Но всякое в мире случается. Пришел неурожайный год, принес за собою лютый голод. А Гамельн горя не знает, ломятся закрома, полны амбары. Но зерно продавать купцы не спешат. Неделю обождем да другую — а там и втридорога заломить можно.
А как погнала бескормица изо всей округи народ, и потянулись в Гамельн толпы — тут и отперли купцы свои засовы, да такие цены запросили, будто не мука, а чистый жемчуг в мешках белеет.
Но только приготовились гамельнцы мошну подставлять, грянула беда. Из голодных деревень, с опустевших полей хлынули в город полчищами крысы. И ни рвы им не помеха, ни стены.
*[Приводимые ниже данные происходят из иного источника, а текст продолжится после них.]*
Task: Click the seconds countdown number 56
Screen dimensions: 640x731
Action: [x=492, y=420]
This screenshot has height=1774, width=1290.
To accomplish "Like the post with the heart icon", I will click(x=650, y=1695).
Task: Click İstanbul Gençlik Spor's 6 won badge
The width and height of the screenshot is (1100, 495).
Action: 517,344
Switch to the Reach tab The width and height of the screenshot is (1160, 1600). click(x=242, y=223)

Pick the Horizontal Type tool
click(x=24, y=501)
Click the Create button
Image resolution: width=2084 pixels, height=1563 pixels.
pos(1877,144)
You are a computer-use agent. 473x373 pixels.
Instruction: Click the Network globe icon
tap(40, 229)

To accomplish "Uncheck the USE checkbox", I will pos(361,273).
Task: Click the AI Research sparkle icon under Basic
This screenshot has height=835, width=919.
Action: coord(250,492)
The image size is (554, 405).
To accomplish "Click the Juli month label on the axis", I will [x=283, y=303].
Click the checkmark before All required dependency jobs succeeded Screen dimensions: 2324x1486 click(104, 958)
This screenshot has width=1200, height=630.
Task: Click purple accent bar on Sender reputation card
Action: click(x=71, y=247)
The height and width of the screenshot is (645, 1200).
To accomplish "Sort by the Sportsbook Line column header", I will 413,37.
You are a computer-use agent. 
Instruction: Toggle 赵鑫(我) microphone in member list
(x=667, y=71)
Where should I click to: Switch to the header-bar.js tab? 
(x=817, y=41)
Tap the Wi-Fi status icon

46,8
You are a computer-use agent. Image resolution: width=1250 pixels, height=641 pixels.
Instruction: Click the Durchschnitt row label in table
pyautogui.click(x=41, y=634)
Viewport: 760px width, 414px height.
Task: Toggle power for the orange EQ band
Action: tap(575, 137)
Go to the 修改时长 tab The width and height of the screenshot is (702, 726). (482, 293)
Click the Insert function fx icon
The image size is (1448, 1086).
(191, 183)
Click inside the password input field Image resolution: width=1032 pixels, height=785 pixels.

Хозяевами пошли крысы по улицам, взяли приступом склады и амбары, и началось в Гамельне бедствие, какого испокон веков в городе не знали.
Бургомистр поперву не оплошал, все ж, поди, не за одну тучность в бургомистрах оказался. Велел он отовсюду собрать в город котов — всех, каких только удастся найти, и чем голодней да злее — тем лучше. Целыми телегами везли в Гамельн животных всех пород и мастей. Да только ничего из затеи не вышло. В страхе разбегались коты от крысиных легионов, и ни лаской, ни запорами на воротах не удержать их было в городе. А крыс становилось все больше.
Чего только не пробовали гамельнцы! И молебны служили, и амулеты заговаривали — а все впустую. Гибнет добро, годами нажитое, будто Молот Божий обрушился на несчастный город. До того дошло, что пронеслась по Гамельну страшная весть. Дескать, прибыл в город сам крысиный король о пятнадцати головах, каждая из которых золотой короной венчана.